CLAREMONT, N.H. (CNN) The daughter of a notorious New Hampshire serial killer is speaking out. In the last 20 years, authorities have connected Terry Rasmussen -- locally known as the Bear Brook Killer -- to the murders of at least six people in New Hampshire and California.

Rasmussen, who used multiple names in many states, died in a California prison in 2010. Last week New Hampshire authorities identified three victims found in barrels near a state park in 1985 and 2000. The body of another girl found in a barrel hasn't been identified.

"I want to stay sober. I don't want to be anything like my father," said Andrea Stiers, Rasmussen's daughter.

Stiers says she gave up alcohol and marijuana the day after police knocked on her door with news that she had a half sister who was murdered by her father. She was four the last time she saw Rasmussen, but the case has unleashed new memories. "She was adorable. I didn't remember her, but I do now," Stiers said.

She has not been identified yet but Stiers and her siblings call her Anita Moon. Stiers thinks the child was half asian and has a theory on why Rasmussen killed her back then, but not her. "I think he killed my sister because she didn't look like him. I really can't stand my face sometimes when I look in the mirror.. cause I look like him, you know. It's hard," Stiers said.

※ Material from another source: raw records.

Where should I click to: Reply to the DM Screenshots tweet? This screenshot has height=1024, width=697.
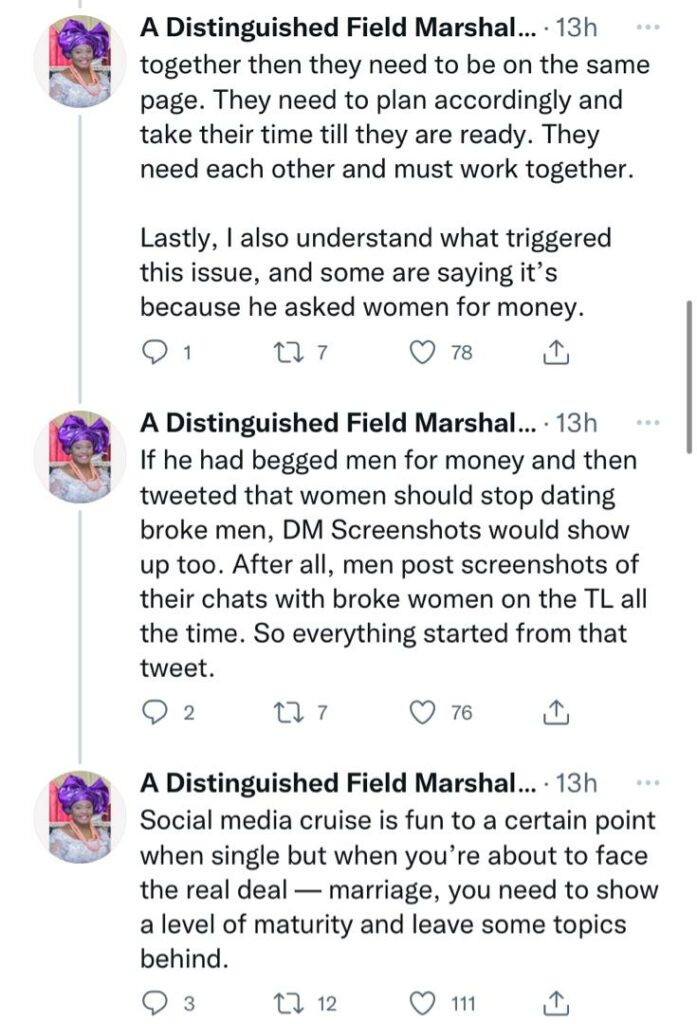click(155, 712)
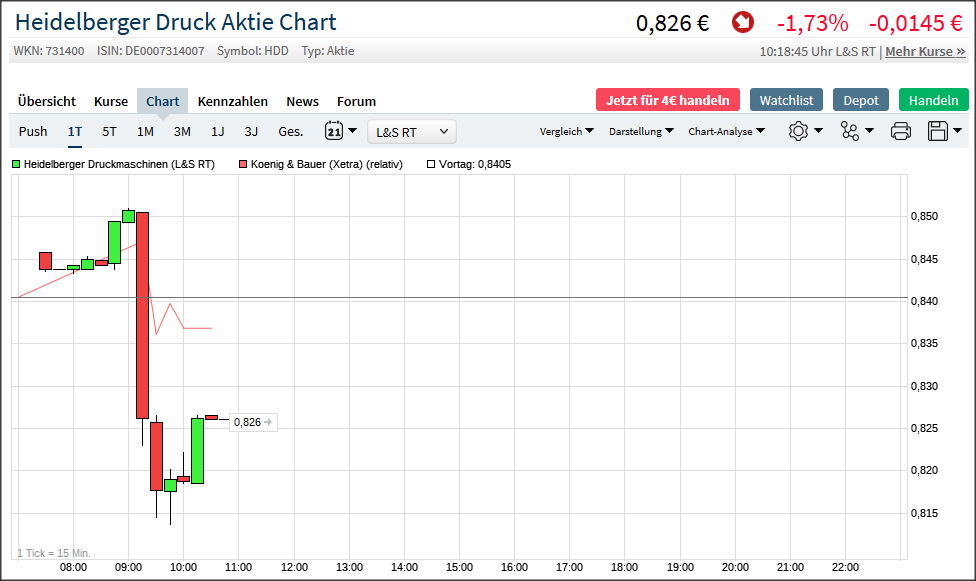Expand the L&S RT exchange dropdown
This screenshot has height=581, width=976.
tap(412, 131)
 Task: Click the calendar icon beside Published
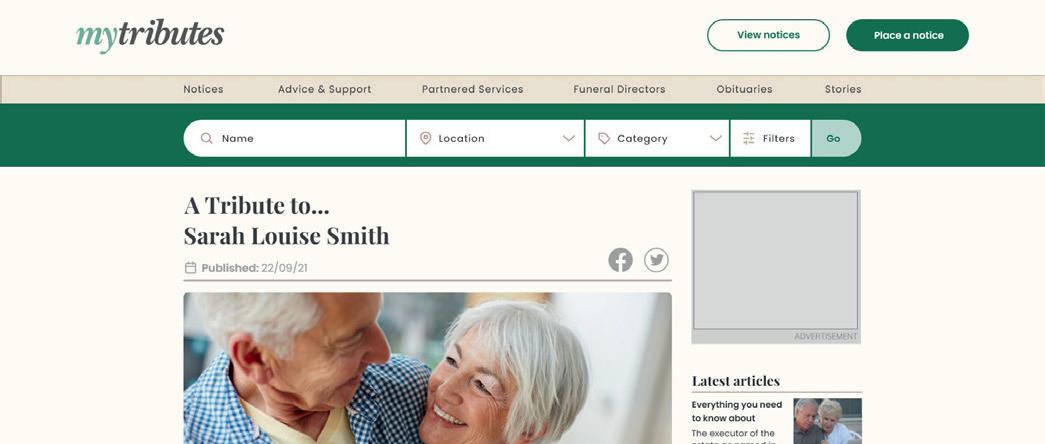[191, 268]
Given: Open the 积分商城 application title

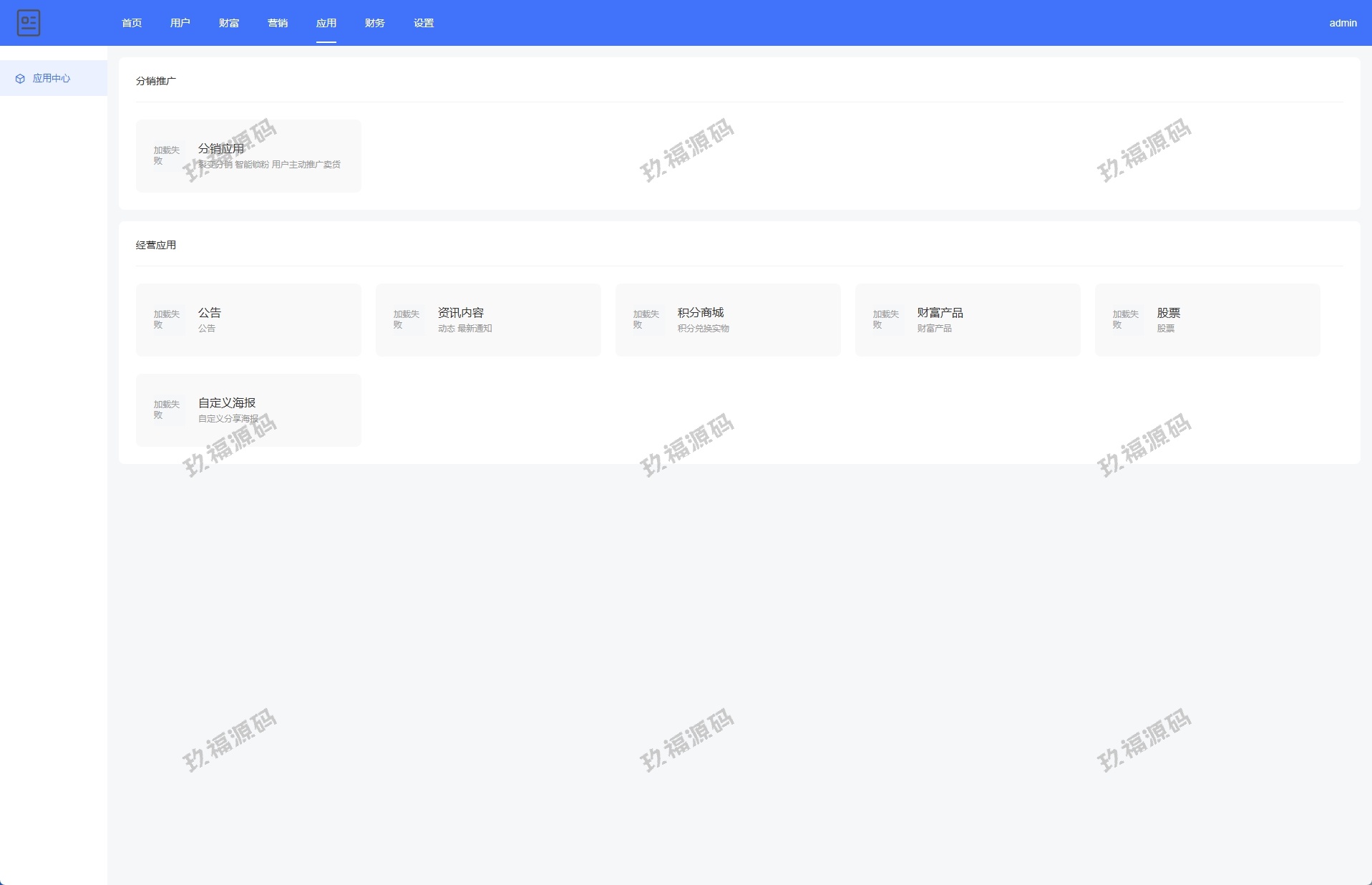Looking at the screenshot, I should click(700, 313).
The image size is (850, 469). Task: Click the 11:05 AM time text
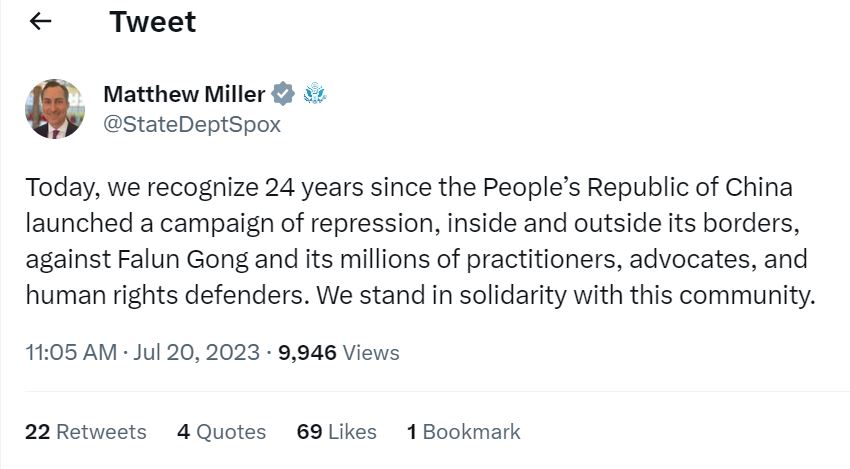click(x=68, y=353)
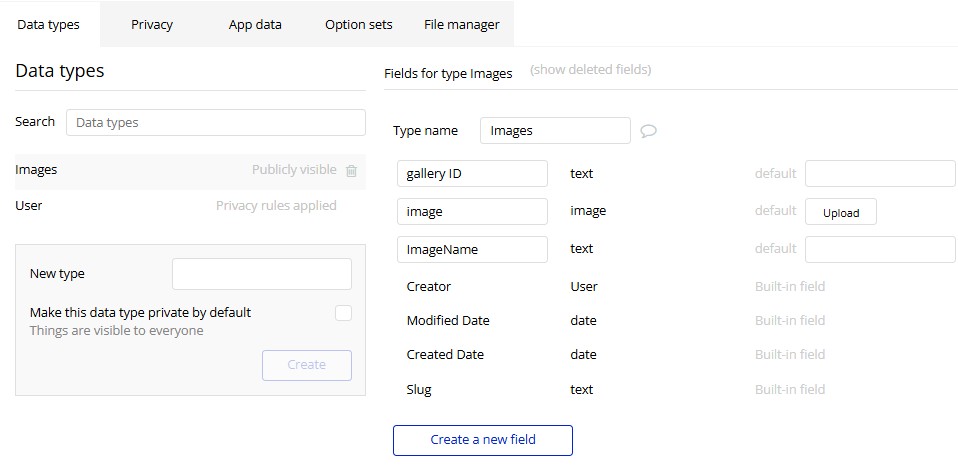Focus the Data types search box
958x466 pixels.
pyautogui.click(x=215, y=122)
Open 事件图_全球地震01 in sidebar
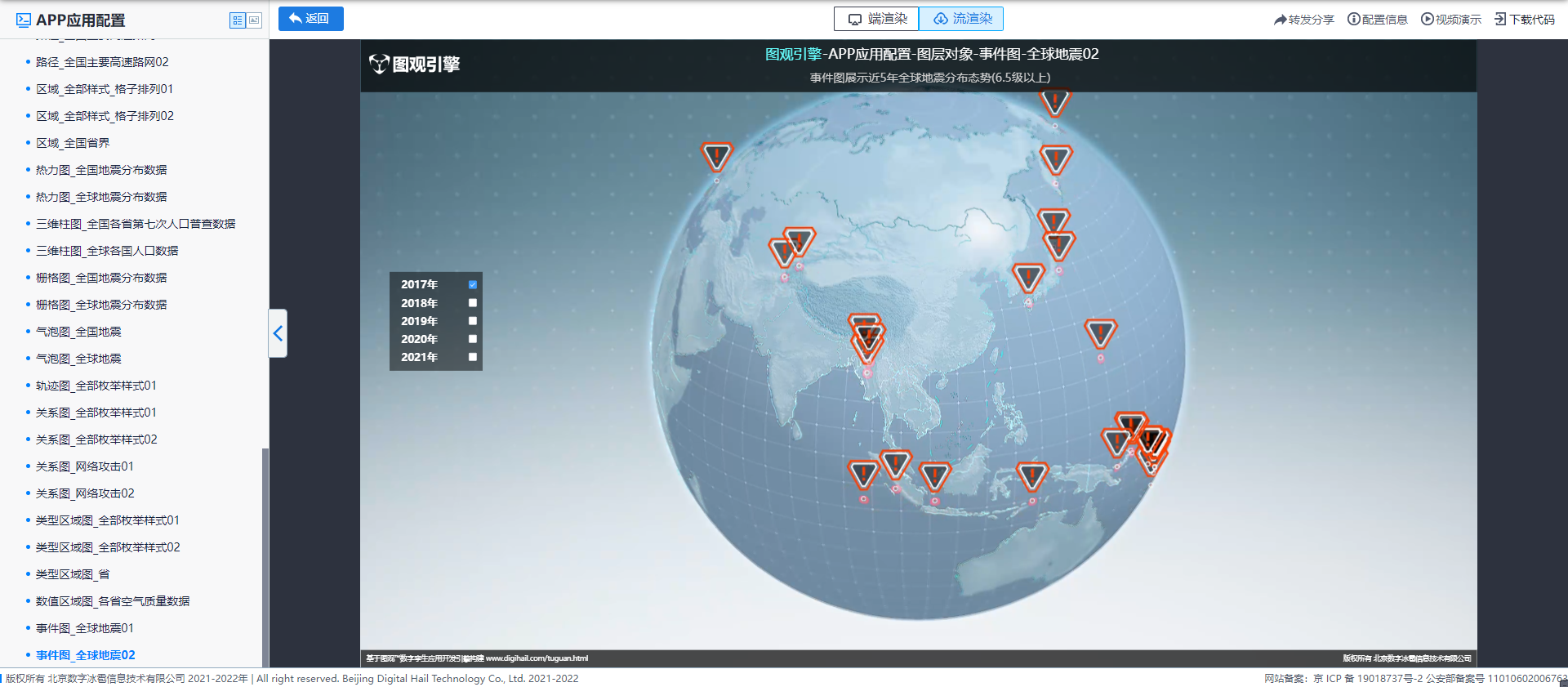This screenshot has width=1568, height=687. coord(85,628)
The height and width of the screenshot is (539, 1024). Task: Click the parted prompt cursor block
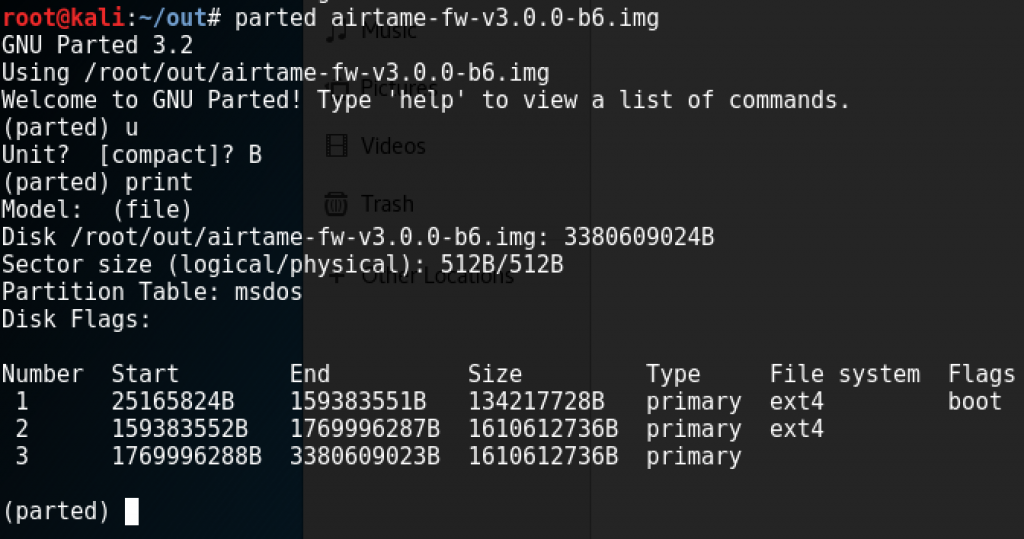pyautogui.click(x=131, y=511)
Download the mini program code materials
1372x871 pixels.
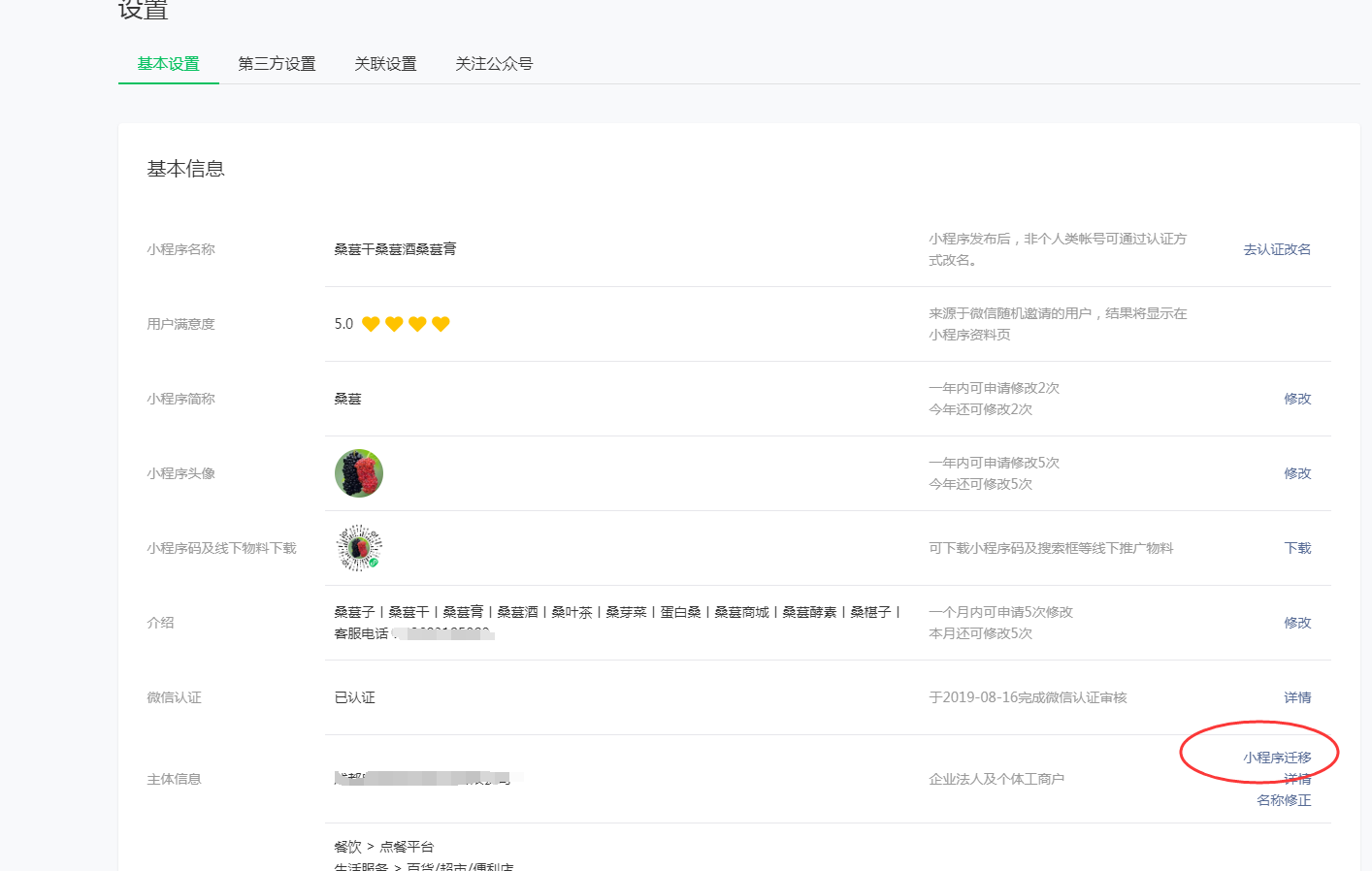pos(1297,548)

Stiers says her mother banned them from asking about her father after he disappeared. "Obviously my dad was mentally ill and addicted to alcohol. There's needs to be laws to protect children from their drug addicted and mentally ill parents.

Stiers has four adult children and she says they are embarrassed and upset by the news that Rasmussen, their grandfather is the Bear Brook Killer. "My kids are ashamed. They don't want anyone to know, but I told them that's not your shame. I told them you didn't do it," she said.

Now stiers is on a mission. "I'm putting an effort into changing things for little girls like my sister. That's probably the best that I can do with the tragedy.